CIRK-FM
- Edmonton, Alberta; Canada;
- Broadcast area: Edmonton Metropolitan Region
- Frequency: 97.3 MHz
- Branding: K-97

Programming
- Format: Classic rock

Ownership
- Owner: Stingray Radio
- Sister stations: CFCW, CFCW-FM, CKRA-FM, CKJR

History
- First air date: August 23, 1949
- Former call signs: CJCA-FM (1949–1975)
- Former frequencies: 99.5 MHz (1949–1975)
- Call sign meaning: Canada's Immortal Rock

Technical information
- Class: C
- ERP: 100,000 watts
- HAAT: 230.5 meters (756 ft)
- Transmitter coordinates: 53°25′9″N 113°14′29″W﻿ / ﻿53.41917°N 113.24139°W

Links
- Website: k97.ca

= CIRK-FM =

Radio station in Edmonton

CIRK-FM (97.3 FM, K-97) is a radio station in Edmonton, Alberta. Owned by Stingray Group, it broadcasts a classic rock format. CIRK's studios are located inside the West Edmonton Mall, alongside its metropolitan sister stations CFCW, CKRA-FM, and CKJR, while its transmitter is located at Ellerslie Road and Provincial Highway 21, just southeast of the Edmonton city limits.

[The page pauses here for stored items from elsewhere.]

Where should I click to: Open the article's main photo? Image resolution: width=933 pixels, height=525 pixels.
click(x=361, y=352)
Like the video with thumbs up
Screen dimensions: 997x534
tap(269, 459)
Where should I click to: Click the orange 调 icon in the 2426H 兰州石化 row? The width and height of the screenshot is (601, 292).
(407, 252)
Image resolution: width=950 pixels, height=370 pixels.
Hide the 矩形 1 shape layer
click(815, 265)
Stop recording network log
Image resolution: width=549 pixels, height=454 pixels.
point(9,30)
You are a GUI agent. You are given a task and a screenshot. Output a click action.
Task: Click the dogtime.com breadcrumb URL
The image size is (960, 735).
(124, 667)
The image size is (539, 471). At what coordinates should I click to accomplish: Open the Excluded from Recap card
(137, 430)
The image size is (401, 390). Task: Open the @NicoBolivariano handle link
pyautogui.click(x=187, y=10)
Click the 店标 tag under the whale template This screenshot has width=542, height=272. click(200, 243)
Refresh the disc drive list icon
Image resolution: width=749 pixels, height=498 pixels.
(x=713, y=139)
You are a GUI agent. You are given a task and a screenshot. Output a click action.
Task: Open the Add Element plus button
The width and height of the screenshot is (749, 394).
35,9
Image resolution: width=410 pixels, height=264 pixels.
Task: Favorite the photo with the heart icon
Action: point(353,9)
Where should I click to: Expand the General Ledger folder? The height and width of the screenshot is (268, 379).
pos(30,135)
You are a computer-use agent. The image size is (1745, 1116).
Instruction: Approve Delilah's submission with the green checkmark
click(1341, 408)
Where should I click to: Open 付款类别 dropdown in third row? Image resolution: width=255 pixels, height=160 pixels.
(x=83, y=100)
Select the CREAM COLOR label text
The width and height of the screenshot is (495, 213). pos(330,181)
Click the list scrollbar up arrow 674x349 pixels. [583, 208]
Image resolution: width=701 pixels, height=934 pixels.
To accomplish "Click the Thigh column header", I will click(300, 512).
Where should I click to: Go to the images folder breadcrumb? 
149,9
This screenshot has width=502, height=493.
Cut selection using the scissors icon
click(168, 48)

As of February 28, 2021, CIRK is the 6th-most-listened-to radio station in the Edmonton market according to a PPM data report released by Numeris.

==History==
CIRK signed on the air on August 23, 1949 as CJCA-FM, originally located at 99.5 MHz as an FM simulcast of CJCA. It later began programming separately from CJCA between 5:50 p.m. and midnight on Monday to Friday, 5:50 p.m. to 1:00 a.m. on Saturday and 5:00 p.m. to midnight on Sunday. The station switched to its current frequency and call sign in 1975 and became known on-air in 1979 as K-97, becoming an Edmonton favourite during the 1980s. In the mid-1980s, CIRK was broadcast crystal clear throughout North America as a secondary audio frequency on channel 18 of Canadian satellite Anik D. For many years, mornings were hosted by Bruce Kenyon.

The station has a reputation of keeping long term talented announcers. Rob Berg since the early 1980s and Melissa Wright mid 1990s.

In 1997, the station was rebranded as K-Rock 97.3. In 1998, CIRK was purchased by Newcap Broadcasting, who already owned CKRA-FM and CFCW in the city. Through much of the next five years the station regained its success, however in the early part of 2007, the station has struggled in the ratings, with public firings of new and long time staff members. CIRK had rebounded to be the 5th most listened to radio station in Edmonton. As of July 7, 2008, the station returned to the old K-97 branding.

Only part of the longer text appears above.